- **Extract to read**
* * *
If you tell a child he can’t be something; that something isn’t for them: If you do this long enough, that belief system will become his own.
Today, such systems don’t develop as overtly as they once did: say the way blacks were once trained to believe they were incapable of reading — that reading wasn’t for them. Though there may be instances where white basketball players will self identify as somehow inferior, thereby reinforcing the stigmas and stereotypes, the bulk of the belief stems from the unspoken, from inference and allusion. And it can start as soon as they pick up a ball, the glass ceiling glaring back at them. The child is told, through unwitting social cues, often by those closest to him, that he might look up to Michael Jordan, but he’ll never be Michael Jordan.
Again, such psychological short-selling is seldom overt, and almost never malicious.
* * *
- **List of tasks**
• A. In the passage on basketball stereotypes, whom is the child said to look up to but never be?
• B. Explain in one to three sentences how, according to the passage on basketball stereotypes, the belief of inferiority takes hold today.
• C. Carry the passage on basketball stereotypes forward from its final sentence.
The lines that come next are not needed here.

- **Dataset records**
* * *
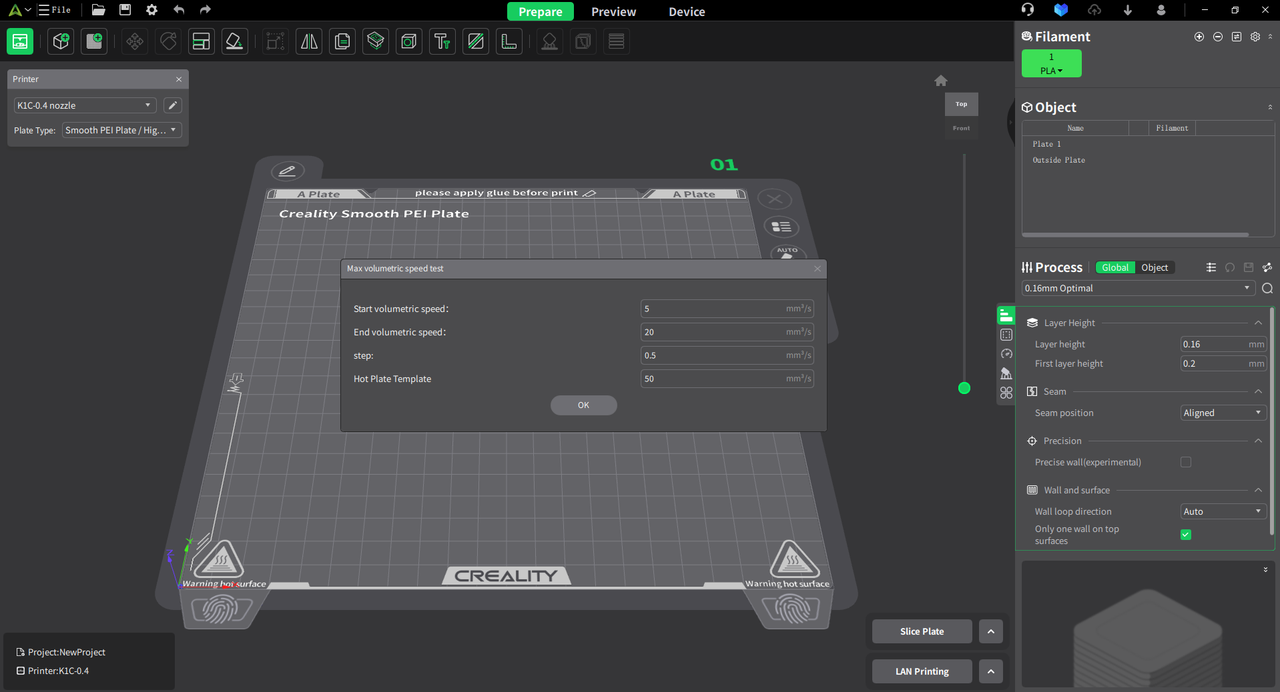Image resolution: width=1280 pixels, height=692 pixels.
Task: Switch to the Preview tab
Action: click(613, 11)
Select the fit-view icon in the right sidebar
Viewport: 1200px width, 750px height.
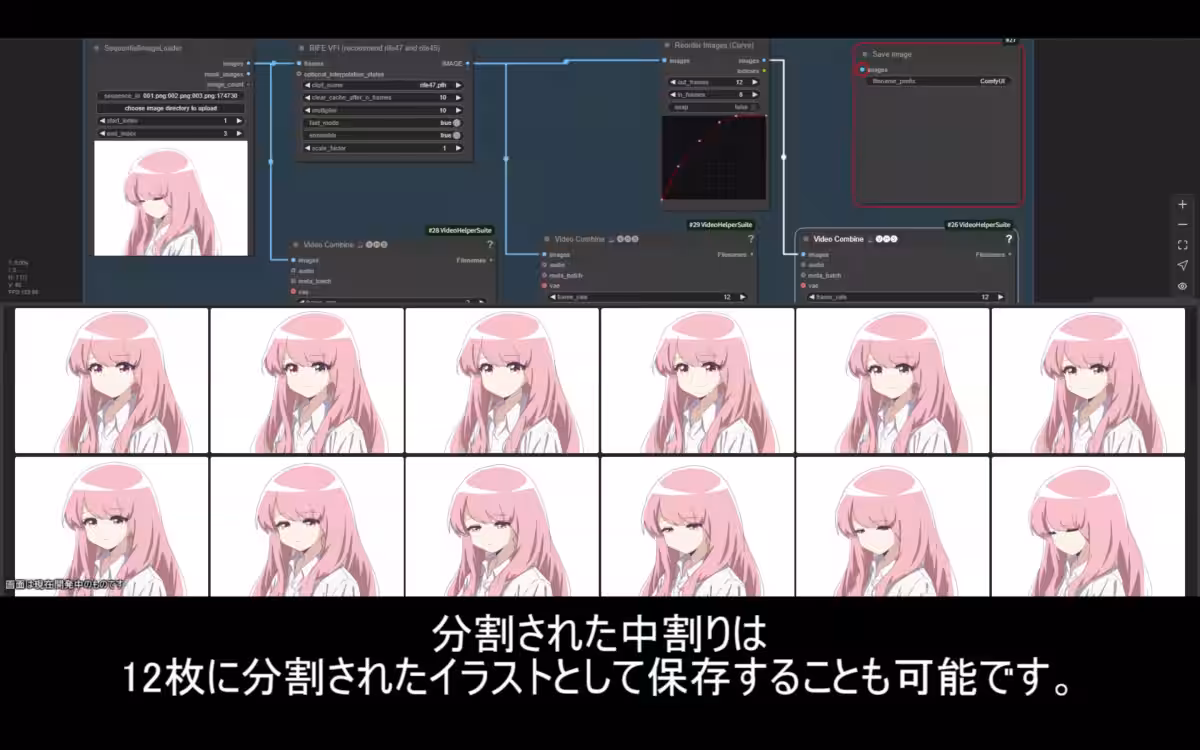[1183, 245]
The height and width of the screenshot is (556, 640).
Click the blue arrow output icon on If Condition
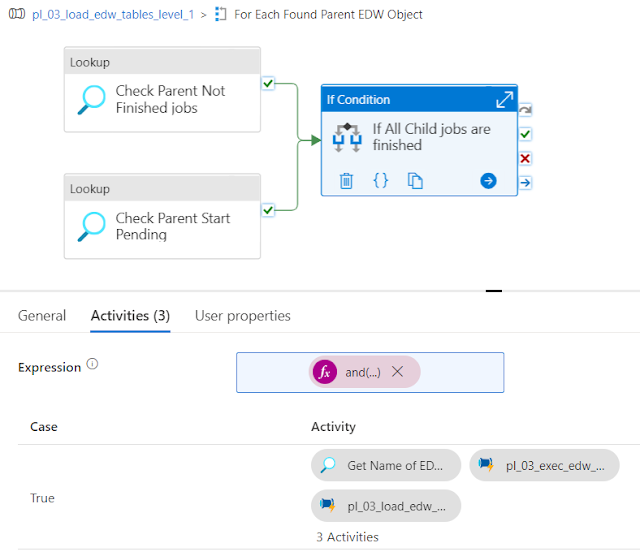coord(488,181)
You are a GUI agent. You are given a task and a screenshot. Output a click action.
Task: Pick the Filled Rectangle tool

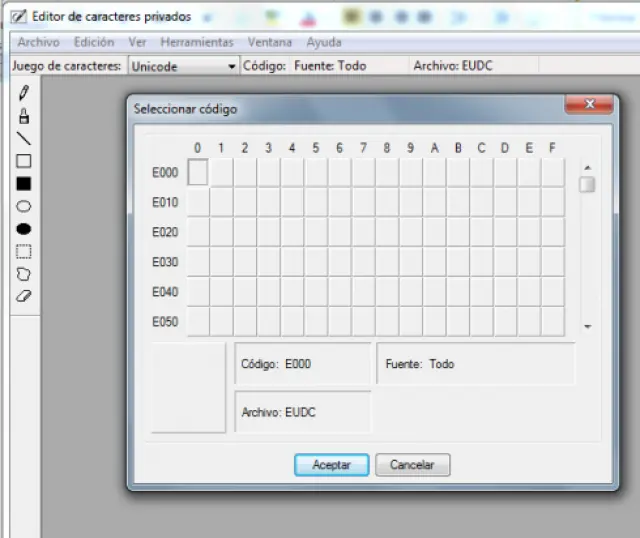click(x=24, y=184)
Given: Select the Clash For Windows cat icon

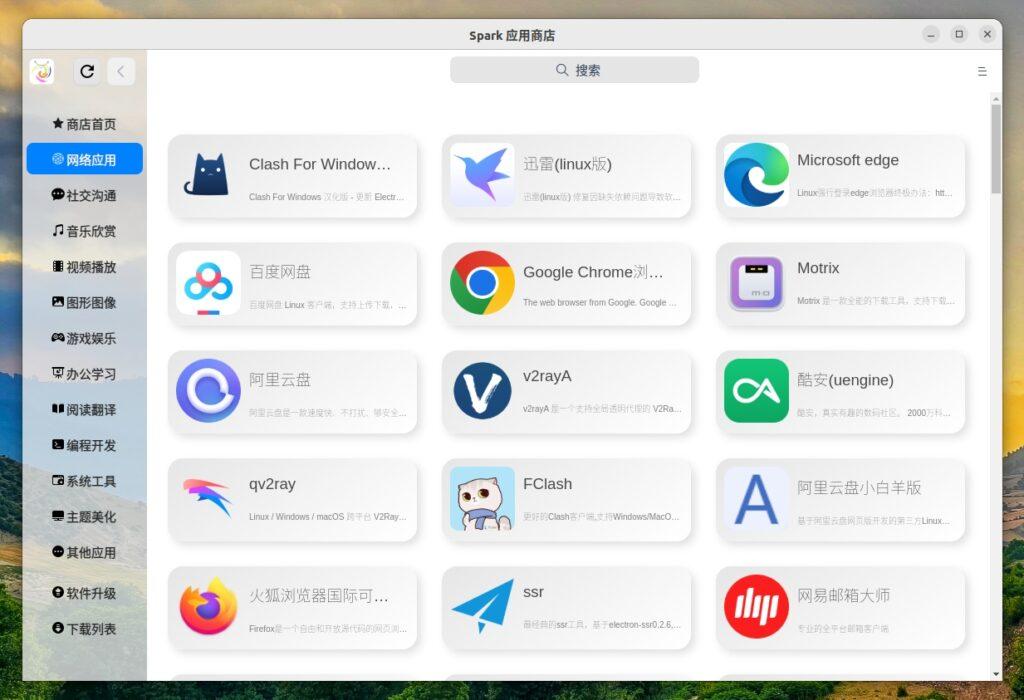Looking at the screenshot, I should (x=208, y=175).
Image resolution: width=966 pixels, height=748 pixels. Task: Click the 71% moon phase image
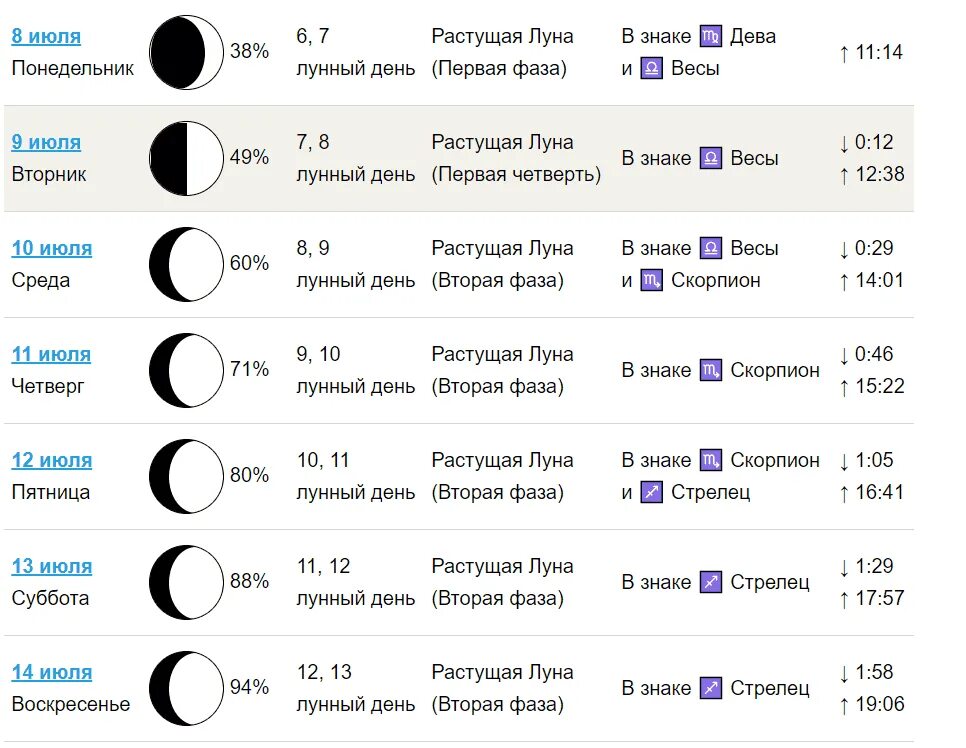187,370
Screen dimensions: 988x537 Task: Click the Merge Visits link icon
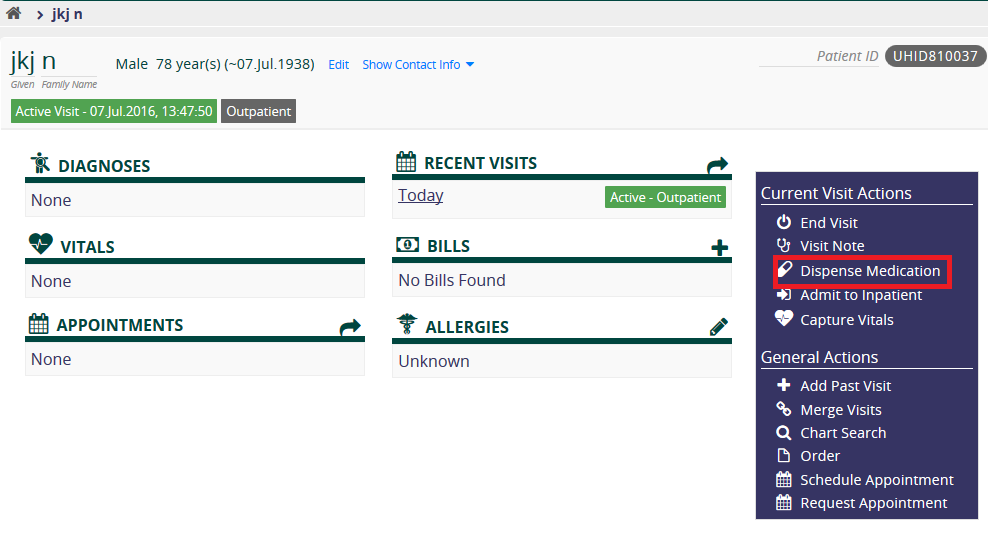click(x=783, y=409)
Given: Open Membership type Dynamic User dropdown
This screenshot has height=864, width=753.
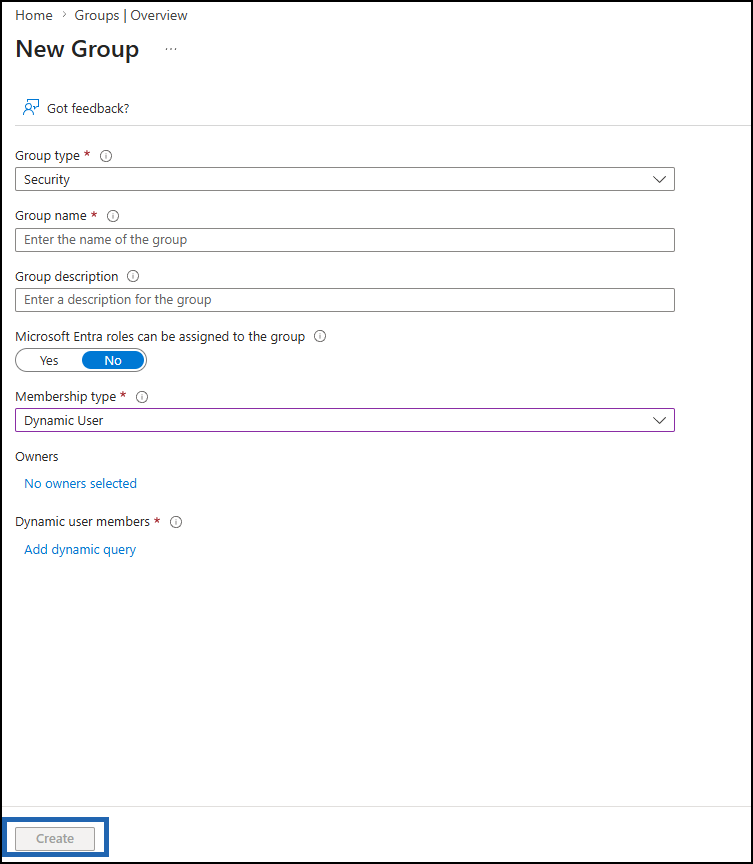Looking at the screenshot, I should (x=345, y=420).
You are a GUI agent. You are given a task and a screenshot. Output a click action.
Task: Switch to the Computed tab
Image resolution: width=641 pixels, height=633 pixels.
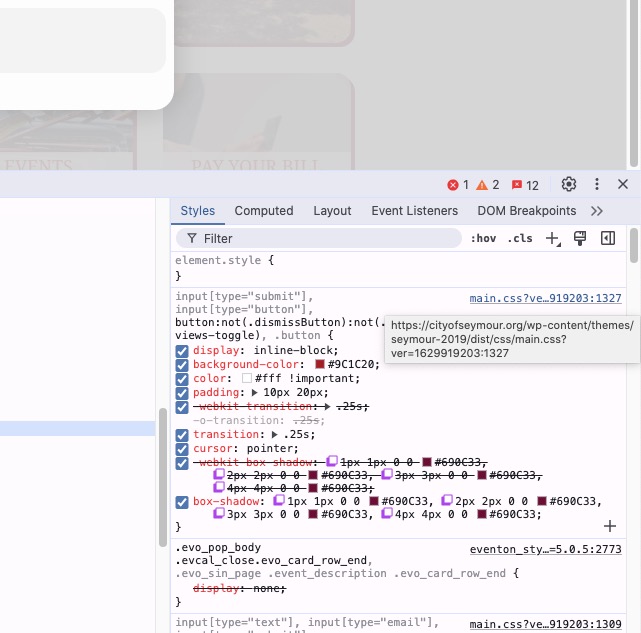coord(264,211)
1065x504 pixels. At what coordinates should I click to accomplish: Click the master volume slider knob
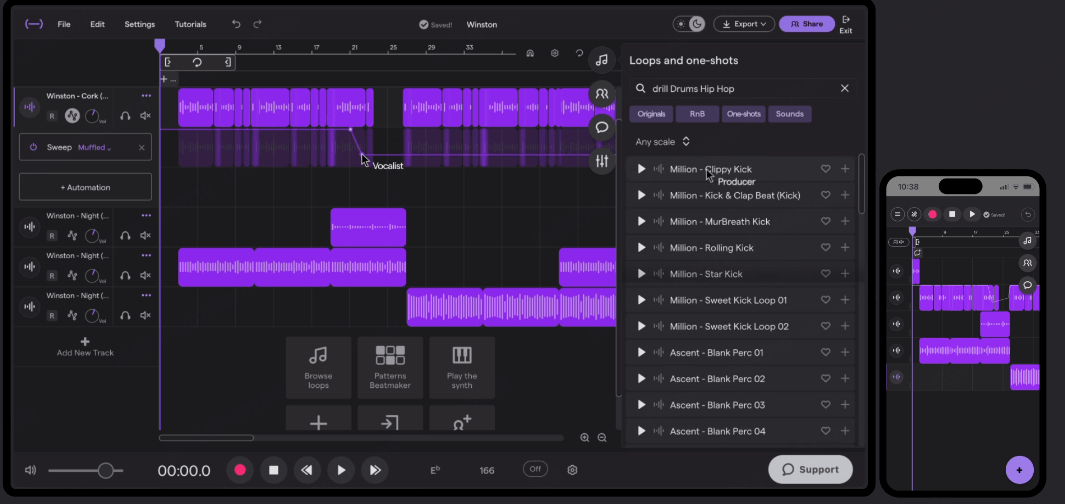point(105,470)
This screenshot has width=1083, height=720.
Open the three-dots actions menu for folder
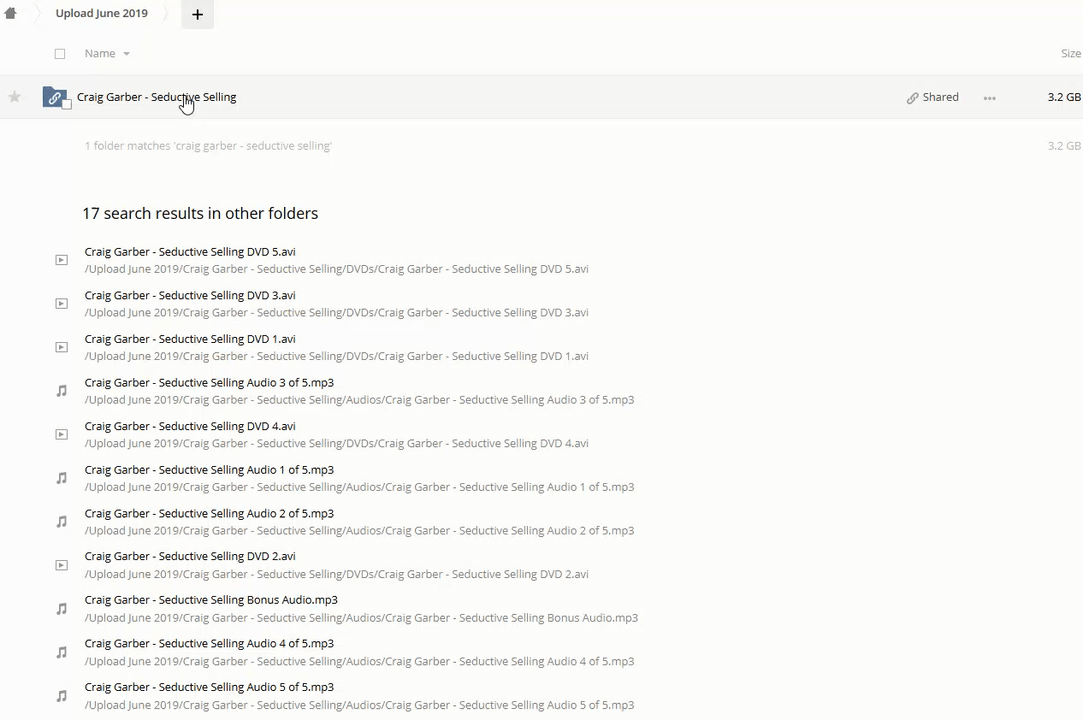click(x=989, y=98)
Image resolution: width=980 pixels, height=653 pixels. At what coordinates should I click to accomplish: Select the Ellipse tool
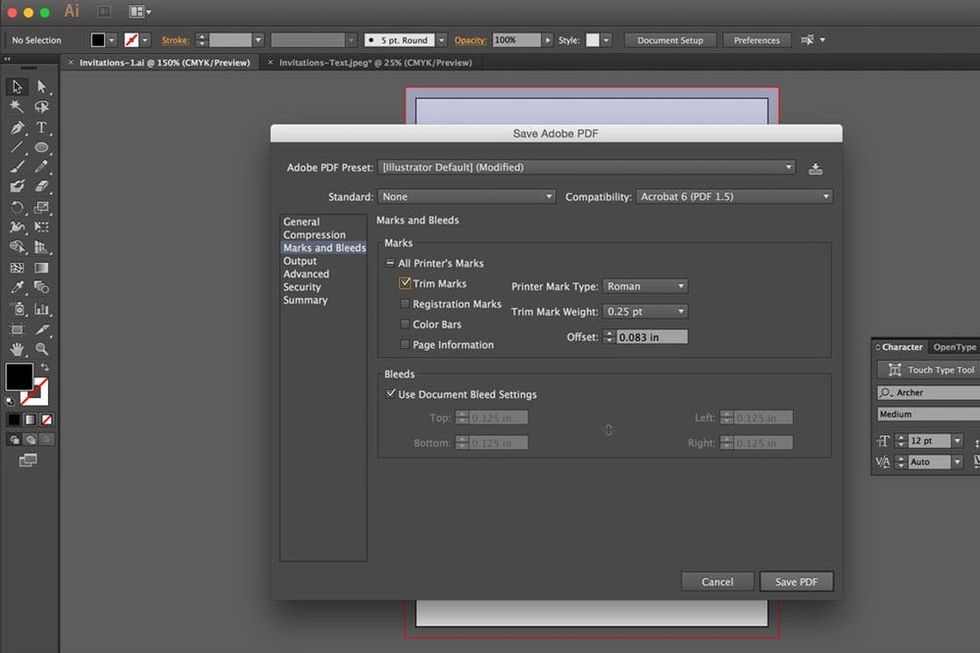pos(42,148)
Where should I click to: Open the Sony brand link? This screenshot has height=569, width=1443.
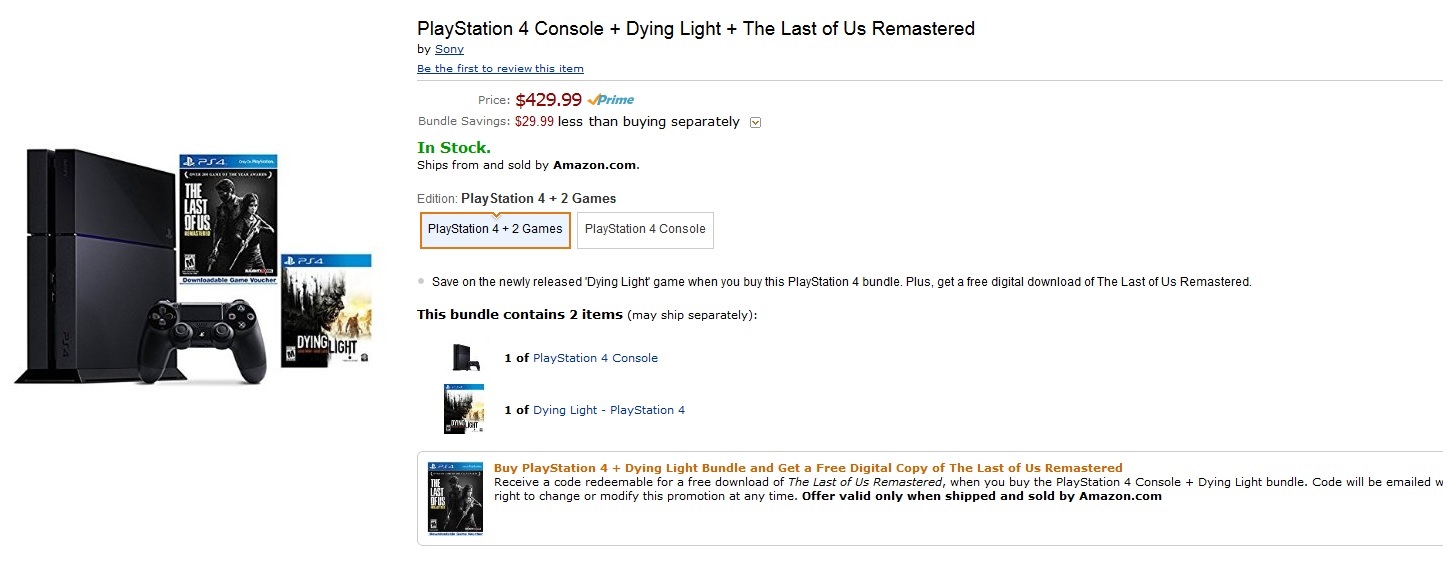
* * *
- **Answer set**
• A. Michael Jordan.

• B. The passage says the belief now stems mostly from the unspoken, through inference and allusion, rather than from overt training. The child picks it up through unwitting social cues, often from those closest to him, as soon as he picks up a ball.

• C.
After all, what parent doesn’t want their child to be great at something they love? And yet, given our lack of proper historical reflection on matters of race and steadfast dependence on categorization, it’s hard not to fall into these habits. No matter where you fall on the social-political spectrum, strong racial beliefs are deeply entrenched. The decline of the white American NBA star is, in this sense, a litmus test. You’re white and want to be great at football? Okay. Baseball? Go right ahead. Hockey? Obviously!
Basketball?
… Are you sure about that?
....When {Larry} Bird was coming of age, the stigma of being a white basketball player simply wasn’t as great as it is today.
If K.L. Reeves is right, then those who are now seeking a genetic explanation for the racial disparity in the NBA are part of the problem.